Single by K. Michelle

from the album Rebellious Soul
- Released: May 20, 2013
- Recorded: 2012
- Genre: Soul; R&B;
- Length: 3:28
- Label: Atlantic
- Songwriters: Priscilla Hamilton; Warren Felder; Andrew Wansel; Lisa Peters; William Jeffrey; Walter Boyd; Elijah Powell;
- Producer: Pop & Oak

K. Michelle singles chronology
| "I Just Wanna" (2013) | "V.S.O.P." (2013) | "Can't Raise a Man" (2013) |

= V.S.O.P. (song) =

"V.S.O.P." is the debut commercial single by American singer K. Michelle.

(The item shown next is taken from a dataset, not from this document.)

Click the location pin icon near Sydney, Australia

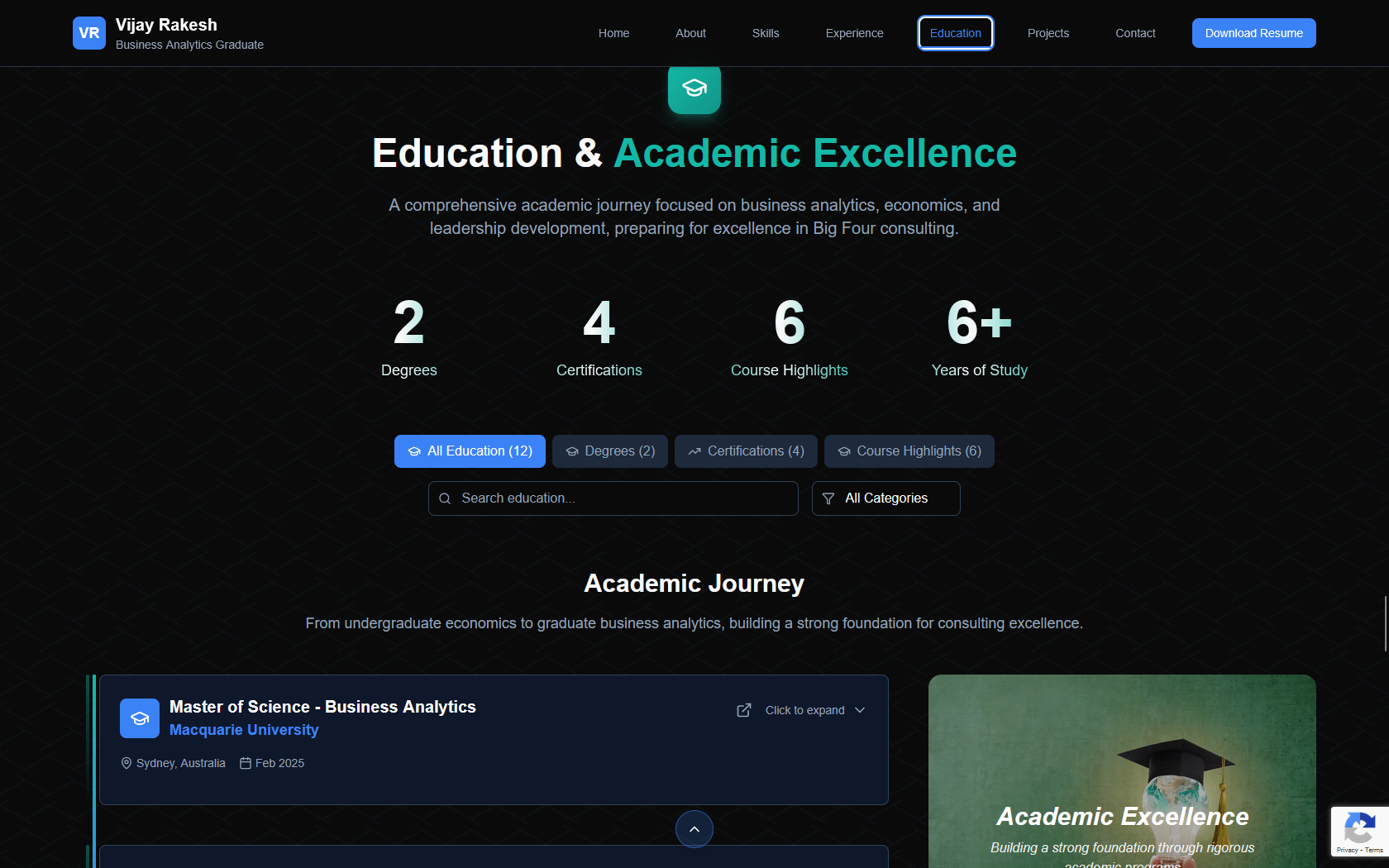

It was released on May 20, 2013 as the lead single from Michelle's debut studio album Rebellious Soul (2013). Written by Muni Long (then known as Priscilla Renea),Warren Felder, Andrew Wansel, Lisa Peters, William Jeffrey, Walter Boyd, and Elijah Powell, the song also features background vocals from American singer Kelly Rowland as well as Muni Long who co-wrote the song. The song samples "Very Special" by Debra Laws as well as "That's How Long" by the Chi-Lites.

Lyrically, the song speaks of a special relationship between K. Michelle and her love interest, but parallels the relationship with drinking V.S.O.P. Brandy. The song peaked at number 89 on the US Billboard Hot 100 Singles chart and at number 27 on the Hot R&B/Hip-Hop Songs chart. The official remix features American rapper Young Jeezy while other remix versions feature Rick Ross, Jadakiss and August Alsina respectively.

== Critical reception ==
The song received a generally positive review from music critic Andy Kellman of AllMusic. He described the song as being part of "the best material" on the album.

== Music video ==
The music video for the song was released on June 29, 2013 on the BET show 106 & Park and was directed by Benny Boom. It chronicles a troubled relationship between K. Michelle and her lover. The love interest in the video is played by former teen rapper Chi-Ali.

== Charts ==

===Weekly charts===

| Chart (2013) | Peak position |
|---|---|
| US Billboard Hot 100 | 89 |
| US Hot R&B/Hip-Hop Songs (Billboard) | 27 |

===Year-end charts===

| Chart (2013) | Position |
|---|---|
| US Hot R&B/Hip-Hop Songs (Billboard) | 93 |

==Certifications==

| Region | Certification | Certified units/sales |
| United States (RIAA) | Gold | 500,000^{‡} |
^{‡} Sales+streaming figures based on certification alone.